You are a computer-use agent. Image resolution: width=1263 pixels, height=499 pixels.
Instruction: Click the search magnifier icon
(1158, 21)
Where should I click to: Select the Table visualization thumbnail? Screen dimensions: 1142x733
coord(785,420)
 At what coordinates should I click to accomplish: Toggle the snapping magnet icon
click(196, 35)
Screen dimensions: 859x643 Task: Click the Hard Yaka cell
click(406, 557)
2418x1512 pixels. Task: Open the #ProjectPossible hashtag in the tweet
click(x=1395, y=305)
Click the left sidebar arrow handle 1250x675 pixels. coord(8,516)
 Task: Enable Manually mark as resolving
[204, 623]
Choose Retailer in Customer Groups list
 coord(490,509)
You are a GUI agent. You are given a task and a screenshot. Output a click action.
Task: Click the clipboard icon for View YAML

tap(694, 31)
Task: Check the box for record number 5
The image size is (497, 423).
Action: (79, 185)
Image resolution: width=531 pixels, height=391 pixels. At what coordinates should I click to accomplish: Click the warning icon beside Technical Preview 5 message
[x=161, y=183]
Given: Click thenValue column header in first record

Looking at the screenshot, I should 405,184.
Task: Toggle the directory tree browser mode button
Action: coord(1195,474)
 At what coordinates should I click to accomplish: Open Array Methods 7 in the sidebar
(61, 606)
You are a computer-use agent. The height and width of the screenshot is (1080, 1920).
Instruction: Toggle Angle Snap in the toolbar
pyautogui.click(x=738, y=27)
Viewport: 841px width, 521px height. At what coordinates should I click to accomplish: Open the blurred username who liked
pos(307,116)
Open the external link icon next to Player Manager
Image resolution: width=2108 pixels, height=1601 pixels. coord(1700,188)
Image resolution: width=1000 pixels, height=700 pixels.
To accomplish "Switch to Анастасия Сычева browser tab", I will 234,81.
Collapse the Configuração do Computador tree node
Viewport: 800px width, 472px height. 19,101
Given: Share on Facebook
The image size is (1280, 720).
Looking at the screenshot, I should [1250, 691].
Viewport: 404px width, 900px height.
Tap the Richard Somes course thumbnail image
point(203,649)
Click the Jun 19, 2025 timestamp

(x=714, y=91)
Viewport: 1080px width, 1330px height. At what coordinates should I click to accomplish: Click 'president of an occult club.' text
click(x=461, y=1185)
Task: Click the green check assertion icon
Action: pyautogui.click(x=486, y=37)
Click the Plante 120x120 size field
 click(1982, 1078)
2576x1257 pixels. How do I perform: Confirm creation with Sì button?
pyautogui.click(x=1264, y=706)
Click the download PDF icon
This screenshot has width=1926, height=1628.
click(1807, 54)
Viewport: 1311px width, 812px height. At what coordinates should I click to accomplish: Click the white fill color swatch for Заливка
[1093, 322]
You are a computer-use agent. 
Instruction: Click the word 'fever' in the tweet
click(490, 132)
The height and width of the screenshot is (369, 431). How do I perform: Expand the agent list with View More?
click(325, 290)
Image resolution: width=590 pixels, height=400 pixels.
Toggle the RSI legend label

☆ ☆ ☆

- _TASK PROMPT_
Rescale the listing from its first line up to and including the line with "coord(785,420)", requests included: multiply every answer coordinate by 0.85 and round to whole numbers, with halves rounding up. Reproduce only those lines.

- _EXERCISE ANSWER_
You are a computer-use agent. Image resolution: width=1263 pixels, height=499 pixels.
Instruction: Click the search magnifier icon
(984, 18)
Where should I click to: Select the Table visualization thumbnail? Screen dimensions: 1142x733
coord(667,357)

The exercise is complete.